Navigating the Risks: Ensuring Safe and Effective Cold Plunge Practices

Despite the appealing benefits of cold plunges, it’s crucial to understand that they aren’t suitable for everyone. Individuals with certain health conditions, particularly heart disease, high blood pressure, or conditions like Raynaud’s syndrome, should not engage in cold plunging without medical advice. For example, your doctor may advise you to avoid daily cold plunges or refrain from exposing yourself to cold altogether.

Furthermore, improper cold plunging can entail risks. It’s recommended to avoid alcohol consumption before and after a cold plunge. It's also essential to stick to safe temperatures and durations, especially if you're just starting your journey.

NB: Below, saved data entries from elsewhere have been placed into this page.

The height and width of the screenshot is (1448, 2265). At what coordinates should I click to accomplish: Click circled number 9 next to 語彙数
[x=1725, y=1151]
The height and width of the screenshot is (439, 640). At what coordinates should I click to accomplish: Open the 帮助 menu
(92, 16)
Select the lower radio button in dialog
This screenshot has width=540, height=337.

A key reaction to consider when embarking on a cold plunge journey is the cold shock response. This response includes an involuntary gasp and hyperventilation. During this stage, vasoconstriction conserves heat and protects peripheral tissues by reducing blood flow to significant heat-loss areas. Therefore, learning how to control these reactions is essential in preventing risks associated with cold shock response, such as hypothermia and cardiac arrhythmia.

Best Practices for Cold Plunge Safety

For those new to cold plunging, starting slow and adhering to safety guidelines is vital. Beginners should start ice baths at temperatures ranging from 50-69°F (10-15°C). You should allow your body to adapt to colder temperatures gradually.

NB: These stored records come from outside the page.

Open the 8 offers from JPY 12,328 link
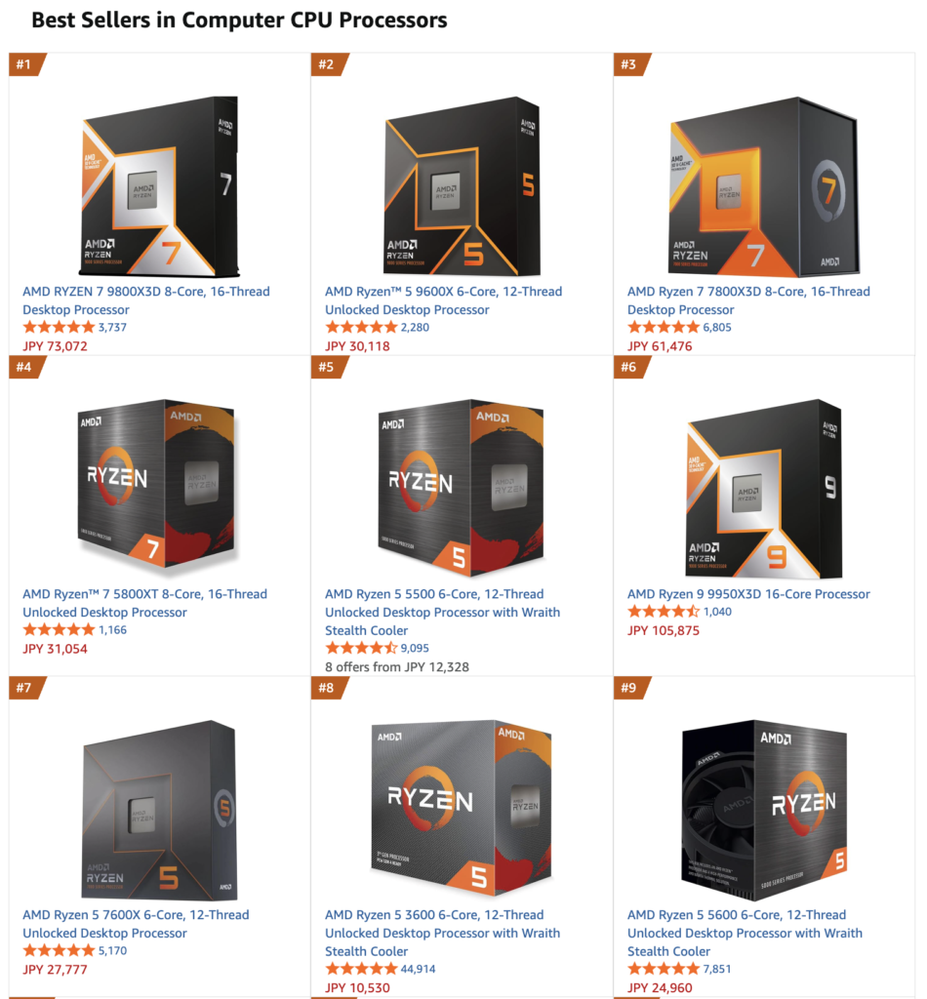This screenshot has height=999, width=927. pos(397,667)
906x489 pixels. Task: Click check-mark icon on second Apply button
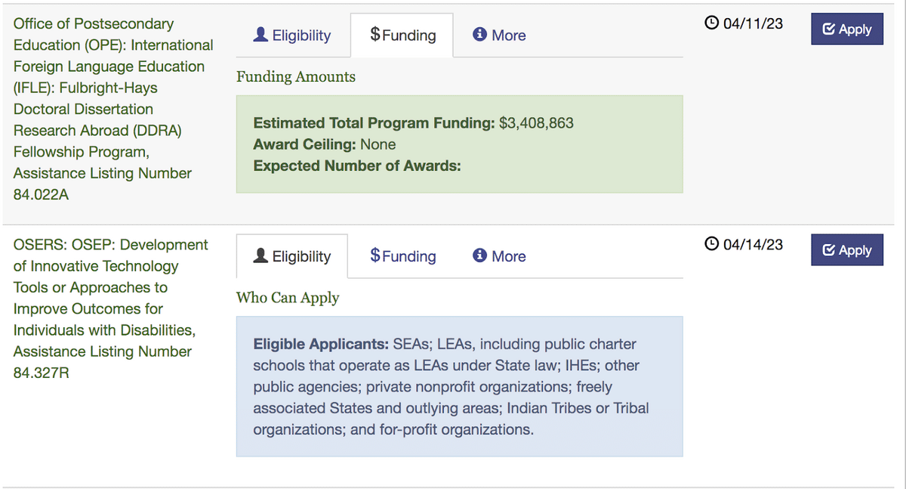coord(828,250)
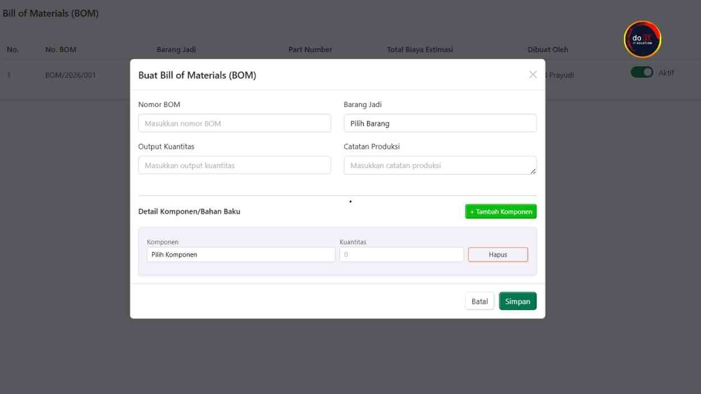Close the Buat Bill of Materials dialog

tap(532, 73)
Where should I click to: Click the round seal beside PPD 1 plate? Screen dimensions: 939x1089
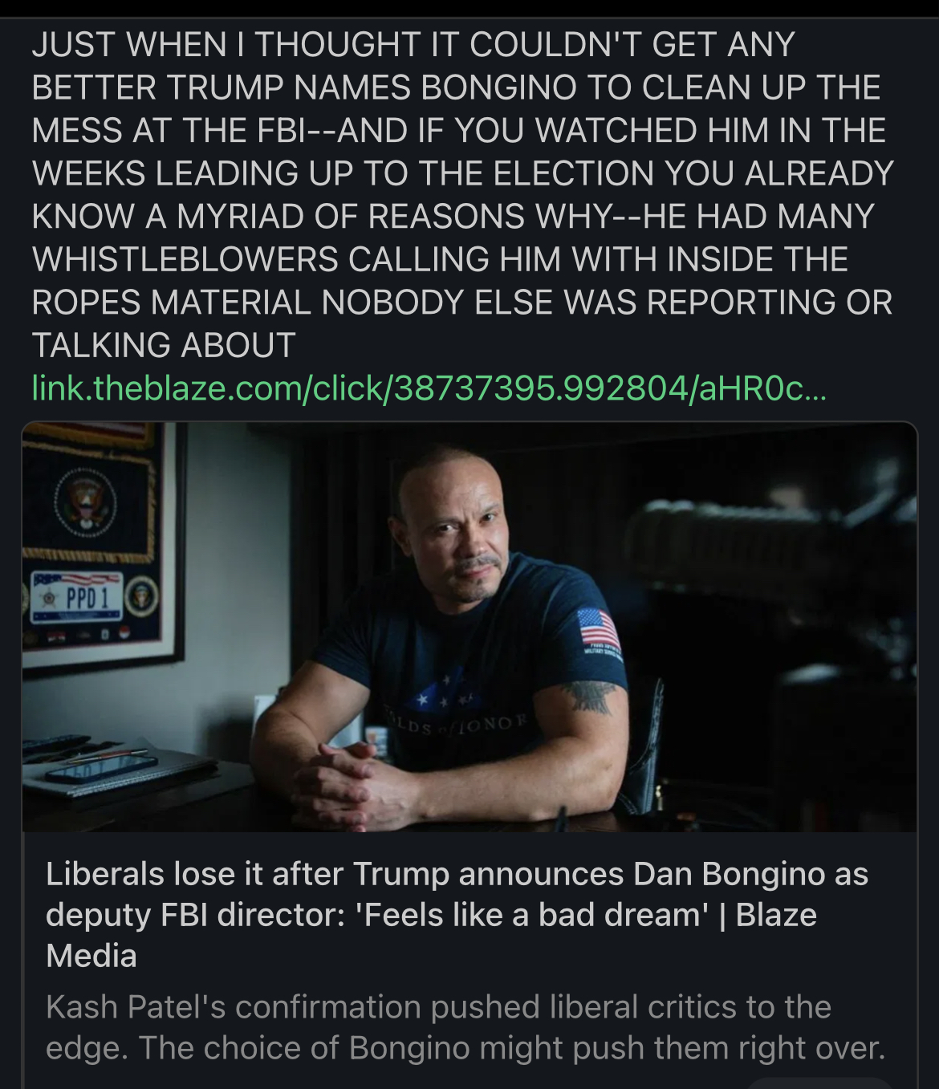click(141, 596)
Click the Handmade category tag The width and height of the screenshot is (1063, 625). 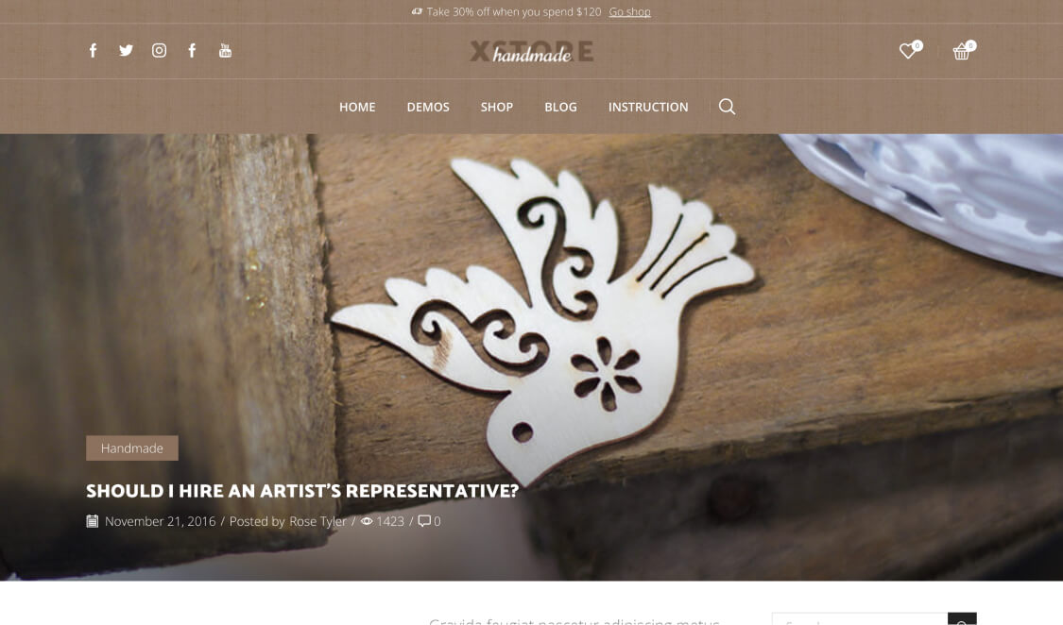132,448
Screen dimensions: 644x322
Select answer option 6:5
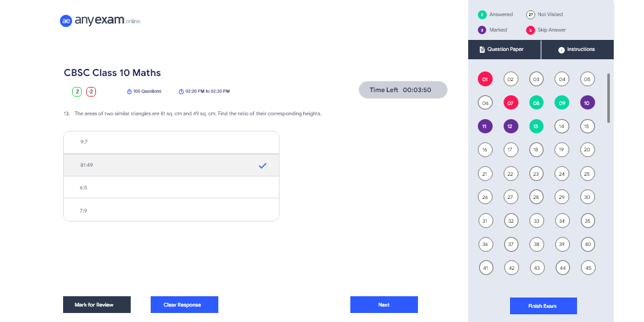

In addition, you should start with only 30-60 seconds immersed in cold water. Add 15-30 seconds during each ice bath session, eventually reaching the desired 5-10 minutes.

Practicing breathing exercises will help you get used to the cold more easily. If you notice that you start shivering or feel dizzy, you should get out of the water immediately. Having someone accompany you can be helpful in this situation.

You should also avoid taking a hot shower after an ice bath. Instead, allow your body to warm up naturally.

Ready to Reap the Benefits of Daily Cold Plunges? Contact Coldture!

Without a doubt, daily or even bi-weekly cold plunges can improve numerous bodily functions and reactions if done properly - from better circulation and fat burning to stress relief and enhanced mental clarity!

But like any wellness practice, cold therapy isn't risk-free. It’s important to consult a healthcare professional beforehand. Finding high-quality cold plunging equipment that ensures a safe cold exposure therapy is equally important. Luckily, Coldture happens to have Canada's #1 cold plunge tubs, so book your free consultation today!

Frequently Asked Questions

What is cold plunging?

Cold plunging is when you immerse your body in cold water at temperatures lower than 59°F (15°C). It has various health benefits, such as improved circulation and reduced muscle soreness.

How does cold plunging affect the body?

Cold plunging causes vasoconstriction and triggers the sympathetic and parasympathetic nervous systems. These reactions can have multiple benefits, such as improved circulation, increased metabolic rate, bolstered immune function, and enhanced mental clarity.

What are the potential benefits of cold plunging?

Cold plunging can potentially provide pain relief, increase fat burning, enhance sleep quality, reduce chronic inflammation, elevate mood, and alleviate stress and anxiety. Give it a try and feel the benefits!

Are there any risks associated with cold plunging?

Yes, cold plunging can pose risks, especially for people with heart disease and high blood pressure. Stay safe, and consult a medical professional before giving it a go!

What are some best practices for safe cold plunging?

Start with mild temperatures and short durations, gradually increasing your exposure as your tolerance builds. Avoid alcohol consumption before and after cold plunging. Warm up naturally after plunging through light physical activity.